## CHALLENGE
Could you format every line of the records below as a numbered list, leaving out the blank lines?

— Begin RAW DATA —

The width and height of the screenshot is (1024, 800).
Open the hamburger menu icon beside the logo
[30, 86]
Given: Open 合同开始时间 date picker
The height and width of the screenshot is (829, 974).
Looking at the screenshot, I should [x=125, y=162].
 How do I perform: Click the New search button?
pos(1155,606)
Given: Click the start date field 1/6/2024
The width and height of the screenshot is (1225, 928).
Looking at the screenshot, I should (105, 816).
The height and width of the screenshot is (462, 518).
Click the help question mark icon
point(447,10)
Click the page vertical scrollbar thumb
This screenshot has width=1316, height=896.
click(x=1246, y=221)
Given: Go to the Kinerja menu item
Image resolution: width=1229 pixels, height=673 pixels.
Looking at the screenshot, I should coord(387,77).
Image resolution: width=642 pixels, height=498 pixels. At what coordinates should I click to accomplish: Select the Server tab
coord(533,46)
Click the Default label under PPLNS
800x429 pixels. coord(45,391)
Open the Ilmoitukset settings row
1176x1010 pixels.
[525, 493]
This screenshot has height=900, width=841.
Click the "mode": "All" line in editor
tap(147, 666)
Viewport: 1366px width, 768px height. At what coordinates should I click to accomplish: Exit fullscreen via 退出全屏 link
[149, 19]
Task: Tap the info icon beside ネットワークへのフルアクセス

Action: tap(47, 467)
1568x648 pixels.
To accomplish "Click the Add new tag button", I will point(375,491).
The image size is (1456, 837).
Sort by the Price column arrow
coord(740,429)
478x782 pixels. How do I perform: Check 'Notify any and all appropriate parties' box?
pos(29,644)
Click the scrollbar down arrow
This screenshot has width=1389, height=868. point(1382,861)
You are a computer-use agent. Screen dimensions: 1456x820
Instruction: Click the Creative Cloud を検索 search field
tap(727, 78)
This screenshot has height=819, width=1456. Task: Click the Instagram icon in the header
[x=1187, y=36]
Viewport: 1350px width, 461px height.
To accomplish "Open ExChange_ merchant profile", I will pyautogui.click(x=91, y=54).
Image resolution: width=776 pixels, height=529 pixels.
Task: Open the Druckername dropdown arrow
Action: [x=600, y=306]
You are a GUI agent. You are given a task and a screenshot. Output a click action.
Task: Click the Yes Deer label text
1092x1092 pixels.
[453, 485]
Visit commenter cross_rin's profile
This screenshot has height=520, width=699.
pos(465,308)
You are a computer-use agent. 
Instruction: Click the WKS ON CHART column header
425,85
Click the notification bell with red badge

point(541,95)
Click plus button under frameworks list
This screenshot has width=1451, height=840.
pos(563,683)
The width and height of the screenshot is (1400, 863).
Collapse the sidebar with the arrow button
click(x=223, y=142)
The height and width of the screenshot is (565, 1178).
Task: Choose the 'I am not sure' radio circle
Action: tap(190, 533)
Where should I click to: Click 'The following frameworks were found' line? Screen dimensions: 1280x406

— End RAW DATA —

## EXPECTED ANSWER
1. The width and height of the screenshot is (1024, 800).
2. Open the hamburger menu icon beside the logo
3. [30, 86]
4. Given: Open 合同开始时间 date picker
5. The height and width of the screenshot is (829, 974).
6. Looking at the screenshot, I should [x=125, y=162].
7.  How do I perform: Click the New search button?
8. pos(1155,606)
9. Given: Click the start date field 1/6/2024
10. The width and height of the screenshot is (1225, 928).
11. Looking at the screenshot, I should (105, 816).
12. The height and width of the screenshot is (462, 518).
13. Click the help question mark icon
14. point(447,10)
15. Click the page vertical scrollbar thumb
16. This screenshot has width=1316, height=896.
17. click(x=1246, y=221)
18. Given: Go to the Kinerja menu item
19. Image resolution: width=1229 pixels, height=673 pixels.
20. Looking at the screenshot, I should coord(387,77).
21. Image resolution: width=642 pixels, height=498 pixels. At what coordinates should I click to accomplish: Select the Server tab
22. coord(533,46)
23. Click the Default label under PPLNS
24. 800x429 pixels. coord(45,391)
25. Open the Ilmoitukset settings row
26. 1176x1010 pixels.
27. [525, 493]
28. This screenshot has height=900, width=841.
29. Click the "mode": "All" line in editor
30. tap(147, 666)
31. Viewport: 1366px width, 768px height. At what coordinates should I click to accomplish: Exit fullscreen via 退出全屏 link
32. [149, 19]
33. Task: Tap the info icon beside ネットワークへのフルアクセス
34. Action: tap(47, 467)
35. 1568x648 pixels.
36. To accomplish "Click the Add new tag button", I will point(375,491).
37. The image size is (1456, 837).
38. Sort by the Price column arrow
39. coord(740,429)
40. 478x782 pixels. How do I perform: Check 'Notify any and all appropriate parties' box?
41. pos(29,644)
42. Click the scrollbar down arrow
43. This screenshot has width=1389, height=868. point(1382,861)
44. You are a computer-use agent. Screen dimensions: 1456x820
45. Instruction: Click the Creative Cloud を検索 search field
46. tap(727, 78)
47. This screenshot has height=819, width=1456. Task: Click the Instagram icon in the header
48. [x=1187, y=36]
49. Viewport: 1350px width, 461px height.
50. To accomplish "Open ExChange_ merchant profile", I will pyautogui.click(x=91, y=54).
51. Image resolution: width=776 pixels, height=529 pixels.
52. Task: Open the Druckername dropdown arrow
53. Action: [x=600, y=306]
54. You are a GUI agent. You are given a task and a screenshot. Output a click action.
55. Task: Click the Yes Deer label text
56. 1092x1092 pixels.
57. [453, 485]
58. Visit commenter cross_rin's profile
59. This screenshot has height=520, width=699.
60. pos(465,308)
61. You are a computer-use agent. 
62. Instruction: Click the WKS ON CHART column header
63. 425,85
64. Click the notification bell with red badge
65. point(541,95)
66. Click plus button under frameworks list
67. This screenshot has width=1451, height=840.
68. pos(563,683)
69. The width and height of the screenshot is (1400, 863).
70. Collapse the sidebar with the arrow button
71. click(x=223, y=142)
72. The height and width of the screenshot is (565, 1178).
73. Task: Choose the 'I am not sure' radio circle
74. Action: tap(190, 533)
75. Where should I click to: Click 'The following frameworks were found' line? Screen dimensions: 1280x406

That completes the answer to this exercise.